The Walton Family Foundation will make a $20 million matching grant to complete the Delta Heritage Trail.

HELENA-WEST HELENA – The 84.5-mile Delta Heritage Trail will be completed between Lexa and Arkansas City thanks to foundation and state grants.

The Walton Family Foundation said it will make a $20 million matching grant to complete the project.

“This is great news for cyclists and hikers, who have waited more than 20 years for the completion of this rails-to-trails project. The matching grant we announced, combined with Arkansas Parks and Tourism funds, means that the wait is almost over," Gov. Asa Hutchinson said.

"The $7 million in tourism that the 85-mile trail will attract, along with the 600 jobs it will create, will infuse renewed energy into southeast Arkansas along the trail. Hikers and bikers will see bottomland hardwood forests and views from the levee that we don’t see from our cars. This is a great project for Arkansas."

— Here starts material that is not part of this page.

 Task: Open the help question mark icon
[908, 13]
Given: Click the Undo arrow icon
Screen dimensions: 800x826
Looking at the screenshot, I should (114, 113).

The 50/50 matching grant will allow Arkansas State Parks to complete the construction of the Delta Heritage Trail over the next five years. The state is applying for federal grants to offset the match. This will create a $40 million investment in the Arkansas Delta.

“The Delta Heritage Trail will connect the region’s expansive natural beauty and create new ways to experience its unique cultural offerings,” said Jim Walton, Walton Family Foundation. “This joint effort is a dream nearly 30 years in the making, a bold idea now being realized in a community that, with continued support, can reach its enormous, untapped potential.”

There are currently 44.4 completed miles in The Delta Heritage Trail State Park.

This includes a 20.6-mile compacted crush gravel section between Lexa and Elaine, a 14.4-mile shared-use roadway on the Mississippi River levee between Rohwer and Arkansas City, and another 9.4-mile compacted crush gravel section between Rohwer and Watson.

Portions of the project are former railroad lines that are converted to bike/pedestrian routes. The compacted, crushed rock trail leads visitors through a variety of natural settings.

From the shaded canopy of native hardwoods to the vast open skies alongside agricultural fields, guests can enjoy the Arkansas Delta. Ultimately, this trail will be 84.5 miles when completed and will be one of the longest dedicated pedestrian and bicycle routes in Arkansas.

“The original Delta Heritage Trail Master Plan was approved in 1997 and in 2020, it’s still not complete,” said Arkansas Department of Parks, Heritage and Tourism Secretary Stacy Hurst. “Because of this generous matching gift, we’ll be able to complete the Delta Heritage Trail in five years providing an enhanced recreational opportunity for residents, bringing more visitors to the area, and increased economic growth to local communities. The completed trail will provide users a unique glimpse into the rich history and natural beauty of the Arkansas Delta.”

The grant includes funding to support a plan for public recognition of the life and professional accomplishments of John Harold Johnson (1918-2005). Johnson was born in Arkansas City and rose above abject poverty and racial discrimination to build Johnson Publishing Company. It became the largest African American owned and operated publishing company in the world and launched Ebony and Jet magazines.

Work has already started and will continue until all sections of the trail are connected.